Stored records
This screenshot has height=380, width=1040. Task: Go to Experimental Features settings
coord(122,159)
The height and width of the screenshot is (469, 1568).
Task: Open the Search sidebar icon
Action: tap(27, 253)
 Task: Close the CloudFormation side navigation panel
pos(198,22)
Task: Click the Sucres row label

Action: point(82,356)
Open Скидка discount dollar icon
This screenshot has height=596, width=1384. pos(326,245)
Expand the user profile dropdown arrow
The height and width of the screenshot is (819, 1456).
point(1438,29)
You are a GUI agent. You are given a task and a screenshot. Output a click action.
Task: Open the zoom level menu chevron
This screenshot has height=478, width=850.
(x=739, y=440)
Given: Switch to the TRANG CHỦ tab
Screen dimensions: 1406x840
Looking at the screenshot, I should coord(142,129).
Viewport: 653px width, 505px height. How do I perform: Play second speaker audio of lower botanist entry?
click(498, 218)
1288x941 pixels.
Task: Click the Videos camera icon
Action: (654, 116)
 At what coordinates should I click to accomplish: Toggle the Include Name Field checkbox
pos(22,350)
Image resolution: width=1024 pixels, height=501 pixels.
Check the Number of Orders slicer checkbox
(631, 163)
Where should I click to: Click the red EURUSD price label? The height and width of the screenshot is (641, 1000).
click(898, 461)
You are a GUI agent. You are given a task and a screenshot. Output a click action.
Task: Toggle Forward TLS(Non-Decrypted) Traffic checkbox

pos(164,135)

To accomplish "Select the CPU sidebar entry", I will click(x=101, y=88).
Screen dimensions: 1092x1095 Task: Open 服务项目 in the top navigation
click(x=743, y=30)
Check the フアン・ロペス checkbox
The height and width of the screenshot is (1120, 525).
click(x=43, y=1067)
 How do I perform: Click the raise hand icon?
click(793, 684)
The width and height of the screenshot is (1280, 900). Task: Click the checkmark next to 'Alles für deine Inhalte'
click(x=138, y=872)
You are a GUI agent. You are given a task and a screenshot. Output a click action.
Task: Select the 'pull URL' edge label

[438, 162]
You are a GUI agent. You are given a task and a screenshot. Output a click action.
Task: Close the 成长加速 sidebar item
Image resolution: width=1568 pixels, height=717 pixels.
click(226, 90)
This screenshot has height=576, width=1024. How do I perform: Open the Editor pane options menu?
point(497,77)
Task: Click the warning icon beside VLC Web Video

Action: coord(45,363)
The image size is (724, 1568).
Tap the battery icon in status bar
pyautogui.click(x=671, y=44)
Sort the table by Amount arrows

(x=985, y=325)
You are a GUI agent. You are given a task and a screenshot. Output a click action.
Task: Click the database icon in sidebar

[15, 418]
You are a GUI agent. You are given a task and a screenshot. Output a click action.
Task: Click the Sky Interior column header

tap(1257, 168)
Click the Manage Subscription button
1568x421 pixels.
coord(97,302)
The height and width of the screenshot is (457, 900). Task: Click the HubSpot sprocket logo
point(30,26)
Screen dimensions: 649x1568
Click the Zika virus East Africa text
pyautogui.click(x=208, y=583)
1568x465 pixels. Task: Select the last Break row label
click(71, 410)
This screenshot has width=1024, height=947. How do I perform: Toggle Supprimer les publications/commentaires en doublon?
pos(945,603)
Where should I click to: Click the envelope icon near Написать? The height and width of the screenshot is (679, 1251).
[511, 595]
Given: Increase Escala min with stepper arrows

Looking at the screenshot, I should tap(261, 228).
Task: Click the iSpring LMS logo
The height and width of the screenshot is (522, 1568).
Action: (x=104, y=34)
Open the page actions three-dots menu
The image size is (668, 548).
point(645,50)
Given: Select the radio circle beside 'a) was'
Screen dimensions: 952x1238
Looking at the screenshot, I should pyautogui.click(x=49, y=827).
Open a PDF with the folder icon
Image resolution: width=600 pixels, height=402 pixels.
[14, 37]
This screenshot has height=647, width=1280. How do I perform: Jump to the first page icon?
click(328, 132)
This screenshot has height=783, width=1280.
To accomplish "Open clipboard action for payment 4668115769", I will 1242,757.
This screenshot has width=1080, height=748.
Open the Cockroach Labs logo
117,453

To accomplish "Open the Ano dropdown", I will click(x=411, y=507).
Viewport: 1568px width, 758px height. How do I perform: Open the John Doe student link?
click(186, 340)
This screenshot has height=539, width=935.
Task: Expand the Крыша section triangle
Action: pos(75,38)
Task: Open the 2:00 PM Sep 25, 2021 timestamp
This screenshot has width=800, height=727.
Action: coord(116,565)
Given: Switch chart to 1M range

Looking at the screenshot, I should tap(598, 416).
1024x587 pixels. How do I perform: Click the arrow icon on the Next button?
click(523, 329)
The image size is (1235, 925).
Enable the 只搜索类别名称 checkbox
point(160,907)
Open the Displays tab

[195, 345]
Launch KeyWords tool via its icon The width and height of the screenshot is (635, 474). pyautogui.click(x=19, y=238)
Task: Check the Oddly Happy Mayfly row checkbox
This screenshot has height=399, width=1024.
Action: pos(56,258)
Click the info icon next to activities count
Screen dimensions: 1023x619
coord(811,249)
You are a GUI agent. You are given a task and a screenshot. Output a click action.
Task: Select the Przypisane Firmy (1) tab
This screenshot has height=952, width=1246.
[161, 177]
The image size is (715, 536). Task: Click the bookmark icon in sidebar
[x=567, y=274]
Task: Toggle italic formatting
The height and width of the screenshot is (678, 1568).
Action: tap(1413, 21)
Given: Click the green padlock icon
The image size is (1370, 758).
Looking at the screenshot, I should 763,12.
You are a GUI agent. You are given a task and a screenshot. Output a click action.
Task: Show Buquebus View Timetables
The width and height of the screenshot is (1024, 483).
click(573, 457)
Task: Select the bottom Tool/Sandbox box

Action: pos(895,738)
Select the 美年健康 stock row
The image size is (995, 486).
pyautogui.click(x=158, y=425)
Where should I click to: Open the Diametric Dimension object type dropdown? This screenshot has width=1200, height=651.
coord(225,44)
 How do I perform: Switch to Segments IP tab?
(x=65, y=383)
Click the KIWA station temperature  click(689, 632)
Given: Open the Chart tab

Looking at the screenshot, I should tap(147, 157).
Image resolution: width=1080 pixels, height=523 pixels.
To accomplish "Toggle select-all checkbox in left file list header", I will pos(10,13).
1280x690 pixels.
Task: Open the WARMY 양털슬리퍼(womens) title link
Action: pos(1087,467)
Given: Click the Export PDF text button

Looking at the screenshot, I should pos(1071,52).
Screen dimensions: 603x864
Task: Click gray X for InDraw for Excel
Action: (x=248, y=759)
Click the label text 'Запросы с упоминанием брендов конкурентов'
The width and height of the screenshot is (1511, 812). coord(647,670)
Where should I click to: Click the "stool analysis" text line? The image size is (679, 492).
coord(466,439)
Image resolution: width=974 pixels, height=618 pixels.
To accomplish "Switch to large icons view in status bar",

> THE TASK:
Copy the lines above exactly, beginning at the line that has "Viewport: 1568px width, 758px" and stopping after the line that has "Image resolution: width=1080", and omit the rest.

> EXPECTED ANSWER:
Viewport: 1568px width, 758px height. How do I perform: Open the John Doe student link?
click(186, 340)
This screenshot has height=539, width=935.
Task: Expand the Крыша section triangle
Action: pos(75,38)
Task: Open the 2:00 PM Sep 25, 2021 timestamp
This screenshot has width=800, height=727.
Action: coord(116,565)
Given: Switch chart to 1M range

Looking at the screenshot, I should tap(598, 416).
1024x587 pixels. How do I perform: Click the arrow icon on the Next button?
click(523, 329)
The image size is (1235, 925).
Enable the 只搜索类别名称 checkbox
point(160,907)
Open the Displays tab

[195, 345]
Launch KeyWords tool via its icon The width and height of the screenshot is (635, 474). pyautogui.click(x=19, y=238)
Task: Check the Oddly Happy Mayfly row checkbox
This screenshot has height=399, width=1024.
Action: pos(56,258)
Click the info icon next to activities count
Screen dimensions: 1023x619
coord(811,249)
You are a GUI agent. You are given a task and a screenshot. Output a click action.
Task: Select the Przypisane Firmy (1) tab
This screenshot has height=952, width=1246.
[161, 177]
The image size is (715, 536). Task: Click the bookmark icon in sidebar
[x=567, y=274]
Task: Toggle italic formatting
The height and width of the screenshot is (678, 1568).
Action: tap(1413, 21)
Given: Click the green padlock icon
The image size is (1370, 758).
Looking at the screenshot, I should 763,12.
You are a GUI agent. You are given a task and a screenshot. Output a click action.
Task: Show Buquebus View Timetables
The width and height of the screenshot is (1024, 483).
click(573, 457)
Task: Select the bottom Tool/Sandbox box

Action: pos(895,738)
Select the 美年健康 stock row
The image size is (995, 486).
pyautogui.click(x=158, y=425)
Where should I click to: Open the Diametric Dimension object type dropdown? This screenshot has width=1200, height=651.
coord(225,44)
 How do I perform: Switch to Segments IP tab?
(x=65, y=383)
Click the KIWA station temperature  click(689, 632)
Given: Open the Chart tab

Looking at the screenshot, I should tap(147, 157).
Image resolution: width=1080 pixels, height=523 pixels.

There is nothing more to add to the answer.